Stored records
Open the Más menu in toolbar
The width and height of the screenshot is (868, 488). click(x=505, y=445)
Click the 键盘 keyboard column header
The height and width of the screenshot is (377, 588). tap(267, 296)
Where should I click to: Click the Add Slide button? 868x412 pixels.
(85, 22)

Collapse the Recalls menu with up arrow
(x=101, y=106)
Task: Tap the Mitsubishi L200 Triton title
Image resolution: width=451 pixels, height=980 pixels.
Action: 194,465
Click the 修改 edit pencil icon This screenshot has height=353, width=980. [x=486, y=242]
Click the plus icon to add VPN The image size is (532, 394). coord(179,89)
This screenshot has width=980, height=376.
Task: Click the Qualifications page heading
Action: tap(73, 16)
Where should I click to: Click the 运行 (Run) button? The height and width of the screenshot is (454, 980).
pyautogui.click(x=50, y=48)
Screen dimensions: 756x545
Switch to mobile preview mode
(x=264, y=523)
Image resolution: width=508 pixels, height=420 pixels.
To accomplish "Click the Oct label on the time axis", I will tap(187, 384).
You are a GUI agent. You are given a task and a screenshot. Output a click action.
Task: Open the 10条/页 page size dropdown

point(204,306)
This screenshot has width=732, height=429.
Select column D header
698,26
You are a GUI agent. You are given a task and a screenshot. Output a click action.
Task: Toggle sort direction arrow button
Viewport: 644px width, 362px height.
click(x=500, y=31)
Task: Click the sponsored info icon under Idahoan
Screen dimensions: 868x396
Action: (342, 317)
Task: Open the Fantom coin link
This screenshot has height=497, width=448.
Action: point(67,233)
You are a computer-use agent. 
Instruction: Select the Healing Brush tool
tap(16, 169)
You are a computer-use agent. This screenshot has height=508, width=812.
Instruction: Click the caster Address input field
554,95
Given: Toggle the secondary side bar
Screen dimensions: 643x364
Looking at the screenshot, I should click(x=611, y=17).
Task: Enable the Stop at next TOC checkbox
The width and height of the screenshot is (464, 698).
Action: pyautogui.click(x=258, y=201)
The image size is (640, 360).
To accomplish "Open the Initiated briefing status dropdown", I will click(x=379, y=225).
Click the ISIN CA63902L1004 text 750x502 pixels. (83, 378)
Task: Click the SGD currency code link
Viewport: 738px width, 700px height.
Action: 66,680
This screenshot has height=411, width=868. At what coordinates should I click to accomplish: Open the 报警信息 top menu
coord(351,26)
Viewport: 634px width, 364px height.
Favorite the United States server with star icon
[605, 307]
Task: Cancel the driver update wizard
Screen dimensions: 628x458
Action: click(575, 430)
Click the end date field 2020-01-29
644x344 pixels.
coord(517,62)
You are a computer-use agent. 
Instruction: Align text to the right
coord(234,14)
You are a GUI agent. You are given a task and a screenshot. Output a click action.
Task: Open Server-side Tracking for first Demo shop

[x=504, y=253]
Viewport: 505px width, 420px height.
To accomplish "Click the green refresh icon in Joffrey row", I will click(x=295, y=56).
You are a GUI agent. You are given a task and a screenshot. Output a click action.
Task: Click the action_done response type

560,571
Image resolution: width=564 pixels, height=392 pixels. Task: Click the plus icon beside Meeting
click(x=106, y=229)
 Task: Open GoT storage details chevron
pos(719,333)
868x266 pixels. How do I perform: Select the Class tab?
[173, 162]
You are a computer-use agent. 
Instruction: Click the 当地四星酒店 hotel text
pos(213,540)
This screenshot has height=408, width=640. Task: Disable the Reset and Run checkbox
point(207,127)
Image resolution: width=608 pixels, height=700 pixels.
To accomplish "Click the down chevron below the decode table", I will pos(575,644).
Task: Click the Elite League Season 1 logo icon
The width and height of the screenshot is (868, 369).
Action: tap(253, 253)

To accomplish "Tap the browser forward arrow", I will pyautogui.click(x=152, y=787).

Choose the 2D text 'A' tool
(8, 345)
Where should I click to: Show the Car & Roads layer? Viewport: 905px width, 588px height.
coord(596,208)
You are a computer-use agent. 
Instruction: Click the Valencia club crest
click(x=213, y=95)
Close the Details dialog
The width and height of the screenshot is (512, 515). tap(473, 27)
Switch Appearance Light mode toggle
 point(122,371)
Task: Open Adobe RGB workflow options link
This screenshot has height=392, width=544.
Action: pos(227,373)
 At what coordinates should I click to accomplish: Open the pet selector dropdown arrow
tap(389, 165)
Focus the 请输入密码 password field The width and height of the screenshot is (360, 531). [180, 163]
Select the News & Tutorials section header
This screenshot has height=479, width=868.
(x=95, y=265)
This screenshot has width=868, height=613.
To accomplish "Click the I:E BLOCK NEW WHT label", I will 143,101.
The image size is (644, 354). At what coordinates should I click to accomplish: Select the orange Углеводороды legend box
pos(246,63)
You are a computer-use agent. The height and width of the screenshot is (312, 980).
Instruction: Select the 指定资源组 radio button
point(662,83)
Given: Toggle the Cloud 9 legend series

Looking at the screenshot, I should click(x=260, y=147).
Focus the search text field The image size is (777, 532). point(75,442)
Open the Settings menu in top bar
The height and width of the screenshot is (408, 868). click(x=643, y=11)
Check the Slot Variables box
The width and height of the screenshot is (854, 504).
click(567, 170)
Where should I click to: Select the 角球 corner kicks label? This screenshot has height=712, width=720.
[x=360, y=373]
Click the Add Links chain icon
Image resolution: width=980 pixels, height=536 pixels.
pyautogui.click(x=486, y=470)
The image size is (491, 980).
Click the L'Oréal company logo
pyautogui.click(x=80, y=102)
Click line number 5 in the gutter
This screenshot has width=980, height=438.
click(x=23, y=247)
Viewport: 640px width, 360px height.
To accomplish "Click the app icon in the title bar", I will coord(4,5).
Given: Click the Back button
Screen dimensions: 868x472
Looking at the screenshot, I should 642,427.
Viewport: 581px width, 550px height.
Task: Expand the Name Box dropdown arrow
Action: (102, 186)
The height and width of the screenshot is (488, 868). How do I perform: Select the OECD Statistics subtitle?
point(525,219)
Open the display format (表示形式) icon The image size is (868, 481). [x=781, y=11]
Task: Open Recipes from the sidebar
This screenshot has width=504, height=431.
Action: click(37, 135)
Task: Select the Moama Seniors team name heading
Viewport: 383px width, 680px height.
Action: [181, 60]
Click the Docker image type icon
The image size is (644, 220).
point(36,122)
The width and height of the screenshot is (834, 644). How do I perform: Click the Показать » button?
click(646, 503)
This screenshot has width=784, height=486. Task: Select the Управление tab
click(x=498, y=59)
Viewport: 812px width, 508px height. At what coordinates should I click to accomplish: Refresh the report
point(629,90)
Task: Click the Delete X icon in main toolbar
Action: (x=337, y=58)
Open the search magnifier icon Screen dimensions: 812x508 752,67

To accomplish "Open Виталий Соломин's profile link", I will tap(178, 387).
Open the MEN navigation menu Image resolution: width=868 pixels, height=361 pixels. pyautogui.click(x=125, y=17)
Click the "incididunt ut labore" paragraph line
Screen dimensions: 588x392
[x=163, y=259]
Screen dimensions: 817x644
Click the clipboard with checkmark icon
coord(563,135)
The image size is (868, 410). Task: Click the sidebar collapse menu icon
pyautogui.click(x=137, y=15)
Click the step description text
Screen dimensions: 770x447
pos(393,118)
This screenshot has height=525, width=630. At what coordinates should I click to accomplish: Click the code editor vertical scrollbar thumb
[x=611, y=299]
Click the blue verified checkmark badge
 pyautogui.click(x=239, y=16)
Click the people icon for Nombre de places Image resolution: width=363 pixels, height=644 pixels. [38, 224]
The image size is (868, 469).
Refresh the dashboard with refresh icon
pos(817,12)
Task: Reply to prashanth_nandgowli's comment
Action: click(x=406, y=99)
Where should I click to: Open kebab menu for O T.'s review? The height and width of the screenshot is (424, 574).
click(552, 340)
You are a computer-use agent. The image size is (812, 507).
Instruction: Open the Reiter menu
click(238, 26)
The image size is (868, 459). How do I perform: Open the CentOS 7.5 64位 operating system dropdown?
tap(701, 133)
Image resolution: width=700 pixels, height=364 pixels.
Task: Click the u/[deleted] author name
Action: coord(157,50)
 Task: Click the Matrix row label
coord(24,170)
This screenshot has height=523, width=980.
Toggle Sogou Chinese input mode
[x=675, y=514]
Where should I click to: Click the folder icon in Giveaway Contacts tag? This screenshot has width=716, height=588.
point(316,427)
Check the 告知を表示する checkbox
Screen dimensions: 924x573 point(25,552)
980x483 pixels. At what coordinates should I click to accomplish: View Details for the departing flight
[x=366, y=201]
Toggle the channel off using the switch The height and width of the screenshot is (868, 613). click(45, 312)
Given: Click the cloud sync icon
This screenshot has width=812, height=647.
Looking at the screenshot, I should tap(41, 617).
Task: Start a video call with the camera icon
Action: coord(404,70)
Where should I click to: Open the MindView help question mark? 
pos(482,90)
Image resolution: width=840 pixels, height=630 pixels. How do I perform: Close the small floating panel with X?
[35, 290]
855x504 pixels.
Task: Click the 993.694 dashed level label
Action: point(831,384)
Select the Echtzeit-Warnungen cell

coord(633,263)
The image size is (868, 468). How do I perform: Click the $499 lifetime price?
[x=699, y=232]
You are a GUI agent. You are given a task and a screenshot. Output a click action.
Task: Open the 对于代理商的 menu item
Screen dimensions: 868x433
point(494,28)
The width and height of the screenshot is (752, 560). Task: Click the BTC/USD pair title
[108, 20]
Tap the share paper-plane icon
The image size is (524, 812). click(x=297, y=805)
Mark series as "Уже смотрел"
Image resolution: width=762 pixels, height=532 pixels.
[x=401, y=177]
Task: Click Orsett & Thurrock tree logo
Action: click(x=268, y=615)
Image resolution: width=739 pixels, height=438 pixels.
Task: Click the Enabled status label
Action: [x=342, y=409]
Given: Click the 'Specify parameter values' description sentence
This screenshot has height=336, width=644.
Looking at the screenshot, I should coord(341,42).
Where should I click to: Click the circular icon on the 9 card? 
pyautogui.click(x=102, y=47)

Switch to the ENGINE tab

DIRECTIONS: Copy out, word for word, the part of the entries above that begins at the line with "Check the Slot Variables box" and ends at the line with "The image size is (491, 980).", including both.

TASK ANSWER:
Check the Slot Variables box
The width and height of the screenshot is (854, 504).
click(567, 170)
Where should I click to: Select the 角球 corner kicks label? This screenshot has height=712, width=720.
[x=360, y=373]
Click the Add Links chain icon
Image resolution: width=980 pixels, height=536 pixels.
pyautogui.click(x=486, y=470)
The image size is (491, 980).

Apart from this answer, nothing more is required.